Photo: Marc Levin, via Flickr
After writing a piece on concerns about blood-testing disruptor Theranos, I had the pleasure of being on the business end of Mark Cuban’s fury.  And for that, I am truly thankful.

Here’s the gist. Theranos aims to make blood testing a lot less expensive and a lot easier.  One or two drops of blood are good for dozens of tests. Part of their vision is to enable healthy people to undergo more frequent testing and in doing so, more closely monitor their health and catch problems more quickly. This makes sense intuitively.

Unfortunately, more frequent testing in a more healthy population is fraught with problems. More about that in a short bit.

Apparently, this point of view didn’t do down well with Mr. Cuban. Here’s his first tweet:

cuban 1

He unpacked his position more enthusiastically in the next tweet:

cuban 2

I did my best to better articulate the issue, but that was kind of hopeless because Twitter.

But the 140 character limit and Mr. Cuban’s disbelief in my point of view or misunderstanding of why I was taking it did cause me to sharpen my line of thinking into ten brief points.

And for that, Mark Cuban, I am grateful.

Here’s the gist (you can see it on Twitter here; I edited the text for readability given lack of the 140 character limit here):

  1. Testing has value only when it changes a subsequent / downstream decision.
  2. That value is positive when then the new decision creates net value relative to what you’d do without test.
  3. That value is negative when the new decision causes net loss relative to what you’d do without the test.
  4. Thus, whether testing creates health benefit depends on whether we know what to do with the new test information.
  5. What to do about “out of range” test values in otherwise healthy people being tested more frequently is not known.
  6. But many patients and physicians will feel the need to act in light of these “out of range” values.
  7. If and when that happens, people will be treating out of range test values as though they are disease.
  8. And that’s when the harms and costs of treatment are likely to outweigh the benefits.
  9. That’s when more testing overshoots, causing more harm than good. And we know it happens (e.g., PSA – prostate specific antigen testing for prostate cancer).
  10. Is this a problem for Theranos? Maybe, maybe not. But without a head-to-head randomized controlled trial of more testing vs. usual testing, there’s no way to know.
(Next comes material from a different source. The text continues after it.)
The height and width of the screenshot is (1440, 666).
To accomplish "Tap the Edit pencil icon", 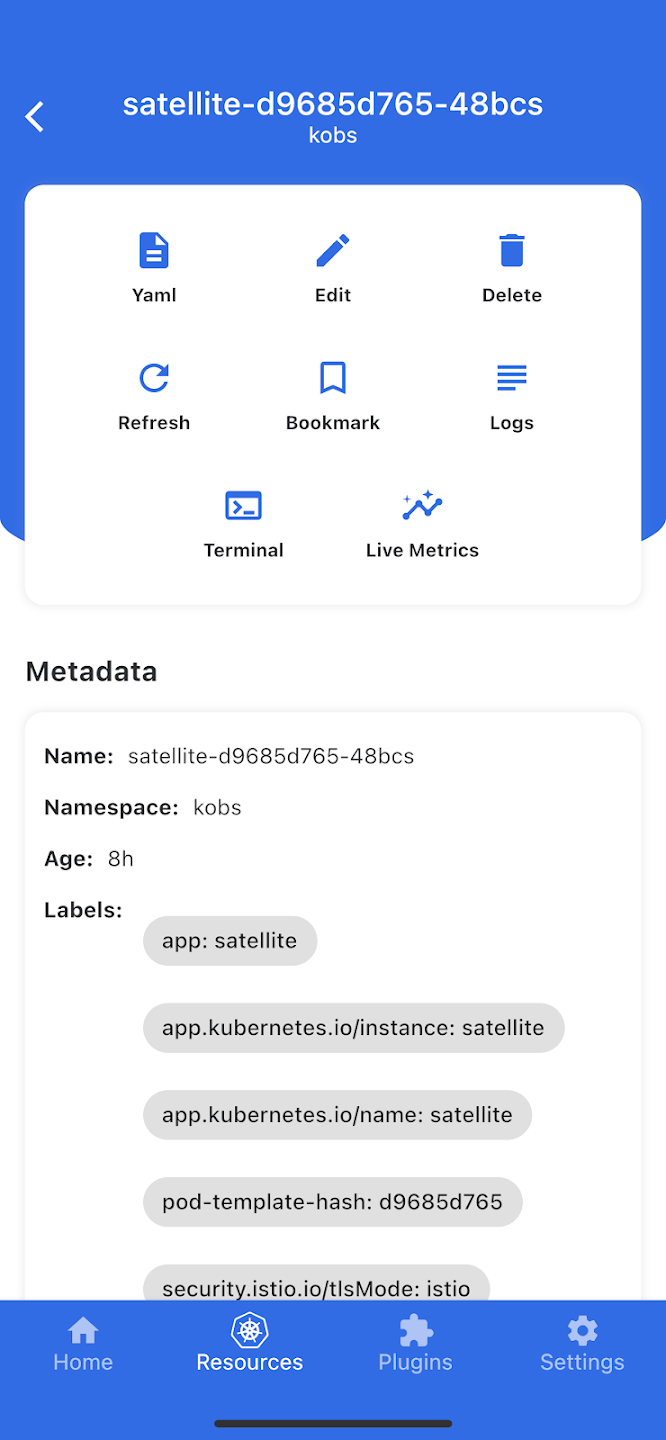I will pos(333,250).
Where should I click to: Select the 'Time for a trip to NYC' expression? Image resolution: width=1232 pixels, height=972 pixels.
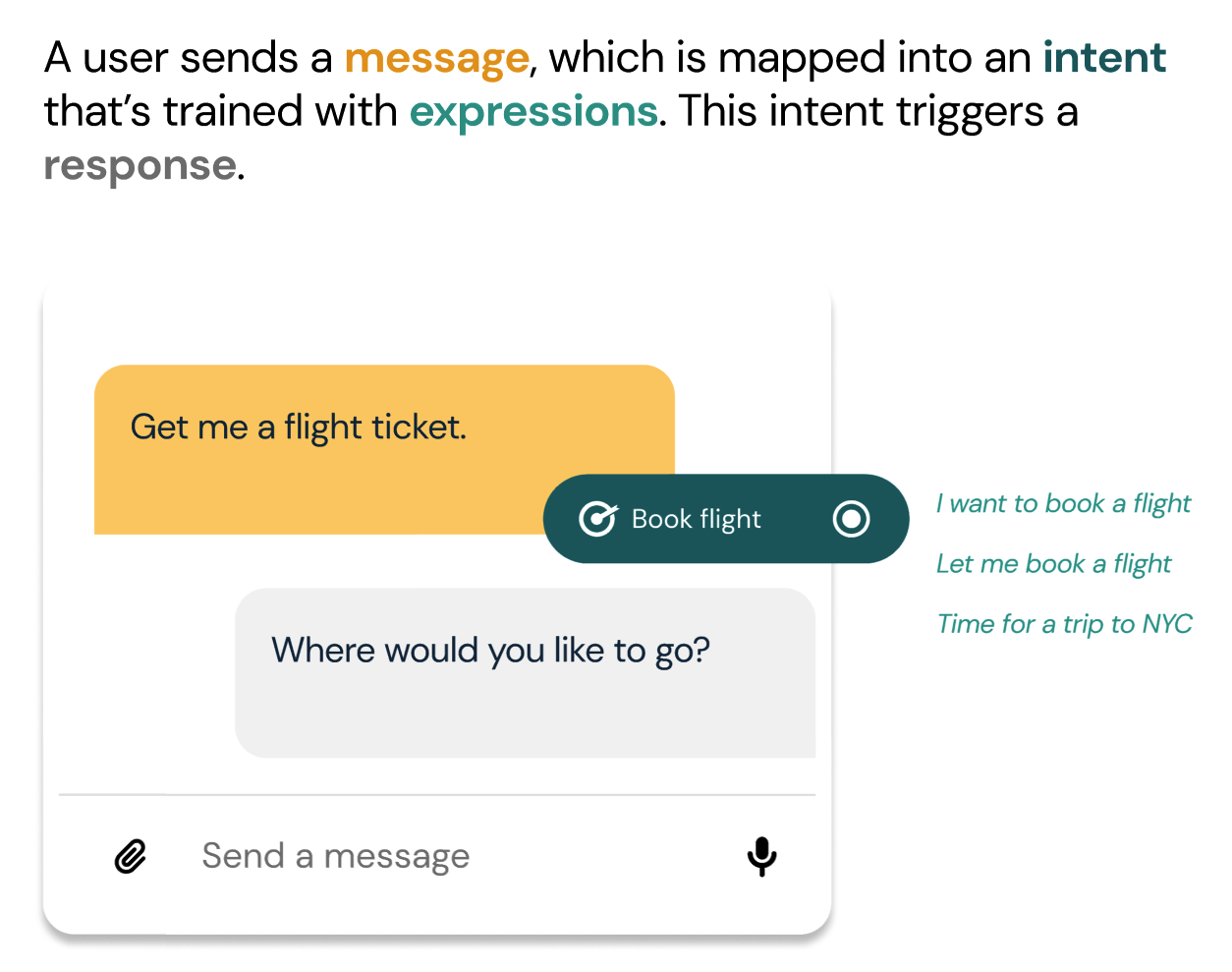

Overdiagnosis and resulting therapeutic mishaps are not theoretical; it happens. Whether it will happen for Theranos, and whether the net benefit of cheaper and more accessible testing will – from a public health perspective – outweigh these harms cannot be known in advance. But what we absolutely do know is that more frequent testing in otherwise healthy people does raise the chance that the technology will do more harm than good.